▶ _Records from a dataset_:
......
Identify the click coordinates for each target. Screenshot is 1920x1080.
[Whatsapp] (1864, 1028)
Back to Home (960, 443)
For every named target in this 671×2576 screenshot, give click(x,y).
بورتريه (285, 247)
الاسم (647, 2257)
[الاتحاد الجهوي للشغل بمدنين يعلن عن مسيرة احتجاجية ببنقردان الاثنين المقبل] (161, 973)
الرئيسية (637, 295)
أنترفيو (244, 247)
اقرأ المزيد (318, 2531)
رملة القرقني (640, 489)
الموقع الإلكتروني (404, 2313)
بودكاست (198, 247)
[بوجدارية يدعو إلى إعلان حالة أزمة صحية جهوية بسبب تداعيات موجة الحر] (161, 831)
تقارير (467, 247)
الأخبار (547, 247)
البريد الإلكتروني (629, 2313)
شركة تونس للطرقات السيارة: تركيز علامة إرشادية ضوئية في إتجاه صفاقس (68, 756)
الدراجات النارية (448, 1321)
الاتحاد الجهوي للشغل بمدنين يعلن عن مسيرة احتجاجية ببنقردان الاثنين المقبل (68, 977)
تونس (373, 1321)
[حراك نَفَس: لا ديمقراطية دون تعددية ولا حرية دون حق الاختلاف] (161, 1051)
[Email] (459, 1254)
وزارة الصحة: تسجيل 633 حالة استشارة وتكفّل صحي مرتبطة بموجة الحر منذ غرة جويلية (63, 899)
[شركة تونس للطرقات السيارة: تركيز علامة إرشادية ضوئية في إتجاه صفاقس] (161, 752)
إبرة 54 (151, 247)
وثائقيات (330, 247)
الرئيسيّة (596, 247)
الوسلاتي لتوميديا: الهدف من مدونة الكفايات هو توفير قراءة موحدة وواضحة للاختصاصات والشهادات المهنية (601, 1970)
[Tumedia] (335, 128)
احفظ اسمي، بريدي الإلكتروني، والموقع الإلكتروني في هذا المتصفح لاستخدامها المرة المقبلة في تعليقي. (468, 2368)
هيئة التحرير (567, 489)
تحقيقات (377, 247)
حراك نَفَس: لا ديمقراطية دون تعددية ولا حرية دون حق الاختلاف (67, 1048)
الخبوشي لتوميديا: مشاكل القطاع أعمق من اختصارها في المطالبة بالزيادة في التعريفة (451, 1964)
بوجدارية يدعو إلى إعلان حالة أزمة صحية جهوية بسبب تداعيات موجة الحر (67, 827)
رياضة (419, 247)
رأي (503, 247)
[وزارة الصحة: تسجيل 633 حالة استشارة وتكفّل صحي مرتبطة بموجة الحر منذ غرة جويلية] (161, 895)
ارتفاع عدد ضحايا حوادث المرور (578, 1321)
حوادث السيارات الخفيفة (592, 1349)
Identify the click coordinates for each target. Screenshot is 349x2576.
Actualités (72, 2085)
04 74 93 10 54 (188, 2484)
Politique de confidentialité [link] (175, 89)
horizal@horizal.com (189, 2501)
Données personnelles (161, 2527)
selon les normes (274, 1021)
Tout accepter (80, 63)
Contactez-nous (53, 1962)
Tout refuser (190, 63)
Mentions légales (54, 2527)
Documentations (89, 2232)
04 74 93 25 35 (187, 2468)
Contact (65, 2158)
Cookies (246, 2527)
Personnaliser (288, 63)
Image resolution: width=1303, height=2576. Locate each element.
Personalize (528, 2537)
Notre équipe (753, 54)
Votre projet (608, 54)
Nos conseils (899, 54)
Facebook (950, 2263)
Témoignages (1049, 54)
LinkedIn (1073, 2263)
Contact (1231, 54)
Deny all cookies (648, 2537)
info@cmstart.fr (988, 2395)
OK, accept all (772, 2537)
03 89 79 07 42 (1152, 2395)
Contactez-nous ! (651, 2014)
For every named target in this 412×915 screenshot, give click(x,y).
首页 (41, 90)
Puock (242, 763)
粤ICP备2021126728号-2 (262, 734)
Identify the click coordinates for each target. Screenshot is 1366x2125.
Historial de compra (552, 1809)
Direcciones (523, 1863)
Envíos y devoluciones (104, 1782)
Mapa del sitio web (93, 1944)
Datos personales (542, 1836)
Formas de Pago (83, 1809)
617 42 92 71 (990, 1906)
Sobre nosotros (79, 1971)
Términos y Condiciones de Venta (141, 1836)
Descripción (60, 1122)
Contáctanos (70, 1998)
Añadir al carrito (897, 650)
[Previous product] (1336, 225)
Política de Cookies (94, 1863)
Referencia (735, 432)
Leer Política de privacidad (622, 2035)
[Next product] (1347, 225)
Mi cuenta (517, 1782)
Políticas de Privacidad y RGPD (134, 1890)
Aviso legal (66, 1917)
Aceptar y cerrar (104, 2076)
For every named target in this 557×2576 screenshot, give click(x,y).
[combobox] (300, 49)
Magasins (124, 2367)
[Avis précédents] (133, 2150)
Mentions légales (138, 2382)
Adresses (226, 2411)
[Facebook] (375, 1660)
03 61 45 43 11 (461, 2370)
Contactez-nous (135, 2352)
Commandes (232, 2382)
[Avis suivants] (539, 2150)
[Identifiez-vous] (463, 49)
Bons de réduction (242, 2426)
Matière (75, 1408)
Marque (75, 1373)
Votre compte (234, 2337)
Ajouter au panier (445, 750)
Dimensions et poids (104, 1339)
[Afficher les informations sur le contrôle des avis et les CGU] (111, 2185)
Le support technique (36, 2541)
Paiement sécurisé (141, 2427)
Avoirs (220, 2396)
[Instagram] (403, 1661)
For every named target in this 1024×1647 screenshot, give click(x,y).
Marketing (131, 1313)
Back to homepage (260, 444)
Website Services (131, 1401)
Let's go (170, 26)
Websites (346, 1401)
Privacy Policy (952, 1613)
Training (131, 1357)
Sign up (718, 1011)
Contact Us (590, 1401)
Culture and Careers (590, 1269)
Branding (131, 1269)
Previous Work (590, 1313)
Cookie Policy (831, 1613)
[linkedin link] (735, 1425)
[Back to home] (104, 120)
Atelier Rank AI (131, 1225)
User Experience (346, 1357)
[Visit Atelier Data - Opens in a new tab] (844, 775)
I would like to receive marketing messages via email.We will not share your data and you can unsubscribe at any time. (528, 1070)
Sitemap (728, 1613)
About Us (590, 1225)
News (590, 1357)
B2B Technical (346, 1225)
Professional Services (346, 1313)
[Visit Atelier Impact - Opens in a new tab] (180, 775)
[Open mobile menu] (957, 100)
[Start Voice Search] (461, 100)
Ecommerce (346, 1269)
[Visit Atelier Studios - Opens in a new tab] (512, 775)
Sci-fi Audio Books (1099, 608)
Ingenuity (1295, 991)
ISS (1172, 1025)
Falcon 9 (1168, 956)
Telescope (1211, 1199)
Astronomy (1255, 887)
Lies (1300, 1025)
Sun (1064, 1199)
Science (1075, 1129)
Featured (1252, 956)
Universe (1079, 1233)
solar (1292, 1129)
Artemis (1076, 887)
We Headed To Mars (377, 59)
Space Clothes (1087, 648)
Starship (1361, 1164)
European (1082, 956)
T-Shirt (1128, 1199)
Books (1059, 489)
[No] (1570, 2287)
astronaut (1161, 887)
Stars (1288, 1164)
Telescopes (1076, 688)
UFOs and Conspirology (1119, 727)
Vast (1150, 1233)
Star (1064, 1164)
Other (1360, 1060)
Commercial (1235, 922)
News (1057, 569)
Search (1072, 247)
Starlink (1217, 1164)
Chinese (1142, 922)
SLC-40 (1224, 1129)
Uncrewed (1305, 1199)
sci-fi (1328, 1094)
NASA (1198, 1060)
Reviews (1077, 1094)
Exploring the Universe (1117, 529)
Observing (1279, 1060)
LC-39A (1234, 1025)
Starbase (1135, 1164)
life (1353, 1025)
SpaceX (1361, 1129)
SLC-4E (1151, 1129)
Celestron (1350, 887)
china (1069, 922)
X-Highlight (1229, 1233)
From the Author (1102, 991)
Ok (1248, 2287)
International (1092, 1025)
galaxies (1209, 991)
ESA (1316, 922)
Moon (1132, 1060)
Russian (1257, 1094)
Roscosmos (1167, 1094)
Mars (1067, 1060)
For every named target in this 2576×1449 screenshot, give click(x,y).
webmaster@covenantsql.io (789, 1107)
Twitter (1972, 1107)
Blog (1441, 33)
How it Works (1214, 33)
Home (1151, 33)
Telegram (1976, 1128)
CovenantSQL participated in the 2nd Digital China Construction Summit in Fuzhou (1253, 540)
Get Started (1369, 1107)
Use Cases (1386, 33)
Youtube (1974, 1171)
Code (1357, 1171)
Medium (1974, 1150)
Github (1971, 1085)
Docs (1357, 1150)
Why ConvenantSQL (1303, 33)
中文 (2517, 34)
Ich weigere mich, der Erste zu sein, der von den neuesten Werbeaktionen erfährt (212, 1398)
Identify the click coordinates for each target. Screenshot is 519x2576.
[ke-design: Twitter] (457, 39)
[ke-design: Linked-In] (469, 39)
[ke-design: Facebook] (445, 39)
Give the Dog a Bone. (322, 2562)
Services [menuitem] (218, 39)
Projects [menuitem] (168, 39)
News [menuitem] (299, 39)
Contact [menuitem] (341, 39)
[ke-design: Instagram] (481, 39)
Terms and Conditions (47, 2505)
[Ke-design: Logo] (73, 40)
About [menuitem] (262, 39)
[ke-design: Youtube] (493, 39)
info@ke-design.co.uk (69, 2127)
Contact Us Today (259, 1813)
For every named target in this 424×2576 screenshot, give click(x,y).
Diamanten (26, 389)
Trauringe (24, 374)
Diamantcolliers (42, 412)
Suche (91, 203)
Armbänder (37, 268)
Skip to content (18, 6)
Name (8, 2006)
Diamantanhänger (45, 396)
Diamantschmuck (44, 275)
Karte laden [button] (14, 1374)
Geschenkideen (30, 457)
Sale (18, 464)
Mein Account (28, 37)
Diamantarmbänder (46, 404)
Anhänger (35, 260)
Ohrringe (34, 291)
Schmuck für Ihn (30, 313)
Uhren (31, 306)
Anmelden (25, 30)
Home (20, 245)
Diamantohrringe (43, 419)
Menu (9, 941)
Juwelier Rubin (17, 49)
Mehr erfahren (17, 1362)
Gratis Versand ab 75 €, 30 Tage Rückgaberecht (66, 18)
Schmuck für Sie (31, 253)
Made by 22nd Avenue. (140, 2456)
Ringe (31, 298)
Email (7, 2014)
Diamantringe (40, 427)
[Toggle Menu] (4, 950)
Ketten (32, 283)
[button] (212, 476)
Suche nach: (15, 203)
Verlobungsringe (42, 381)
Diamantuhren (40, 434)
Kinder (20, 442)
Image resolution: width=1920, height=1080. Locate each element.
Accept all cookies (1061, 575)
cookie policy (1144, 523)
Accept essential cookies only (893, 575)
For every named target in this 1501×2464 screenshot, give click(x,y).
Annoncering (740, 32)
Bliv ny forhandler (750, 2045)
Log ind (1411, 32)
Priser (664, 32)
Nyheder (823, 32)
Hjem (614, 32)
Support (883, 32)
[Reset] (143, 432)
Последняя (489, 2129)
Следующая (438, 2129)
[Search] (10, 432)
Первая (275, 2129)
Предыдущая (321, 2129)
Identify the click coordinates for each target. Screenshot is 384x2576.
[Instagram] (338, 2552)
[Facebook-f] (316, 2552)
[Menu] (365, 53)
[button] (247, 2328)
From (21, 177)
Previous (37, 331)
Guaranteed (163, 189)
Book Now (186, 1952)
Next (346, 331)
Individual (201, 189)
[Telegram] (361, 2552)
......
▶ _REQUIRED ACTION_:
In the records above, the line with "selon les normes (274, 1021)" marks the start and the line with "Marketing (131, 1313)" marks the end; copy that stretch exactly, both lines included, and nothing else.

▶ _RESULT FOR THIS EXERCISE_:
selon les normes (274, 1021)
Tout accepter (80, 63)
Contactez-nous (53, 1962)
Tout refuser (190, 63)
Mentions légales (54, 2527)
Documentations (89, 2232)
04 74 93 25 35 (187, 2468)
Contact (65, 2158)
Cookies (246, 2527)
Personnaliser (288, 63)
Image resolution: width=1303, height=2576. Locate each element.
Personalize (528, 2537)
Notre équipe (753, 54)
Votre projet (608, 54)
Nos conseils (899, 54)
Facebook (950, 2263)
Témoignages (1049, 54)
LinkedIn (1073, 2263)
Contact (1231, 54)
Deny all cookies (648, 2537)
info@cmstart.fr (988, 2395)
OK, accept all (772, 2537)
03 89 79 07 42 (1152, 2395)
Contactez-nous ! (651, 2014)
For every named target in this 412×915 screenshot, give click(x,y).
首页 (41, 90)
Puock (242, 763)
粤ICP备2021126728号-2 (262, 734)
Identify the click coordinates for each target. Screenshot is 1366x2125.
Historial de compra (552, 1809)
Direcciones (523, 1863)
Envíos y devoluciones (104, 1782)
Mapa del sitio web (93, 1944)
Datos personales (542, 1836)
Formas de Pago (83, 1809)
617 42 92 71 (990, 1906)
Sobre nosotros (79, 1971)
Términos y Condiciones de Venta (141, 1836)
Descripción (60, 1122)
Contáctanos (70, 1998)
Añadir al carrito (897, 650)
[Previous product] (1336, 225)
Política de Cookies (94, 1863)
Referencia (735, 432)
Leer Política de privacidad (622, 2035)
[Next product] (1347, 225)
Mi cuenta (517, 1782)
Políticas de Privacidad y RGPD (134, 1890)
Aviso legal (66, 1917)
Aceptar y cerrar (104, 2076)
For every named target in this 557×2576 screenshot, give click(x,y).
[combobox] (300, 49)
Magasins (124, 2367)
[Avis précédents] (133, 2150)
Mentions légales (138, 2382)
Adresses (226, 2411)
[Facebook] (375, 1660)
03 61 45 43 11 (461, 2370)
Contactez-nous (135, 2352)
Commandes (232, 2382)
[Avis suivants] (539, 2150)
[Identifiez-vous] (463, 49)
Bons de réduction (242, 2426)
Matière (75, 1408)
Marque (75, 1373)
Votre compte (234, 2337)
Ajouter au panier (445, 750)
Dimensions et poids (104, 1339)
[Afficher les informations sur le contrôle des avis et les CGU] (111, 2185)
Le support technique (36, 2541)
Paiement sécurisé (141, 2427)
Avoirs (220, 2396)
[Instagram] (403, 1661)
For every named target in this 1024×1647 screenshot, give click(x,y).
Marketing (131, 1313)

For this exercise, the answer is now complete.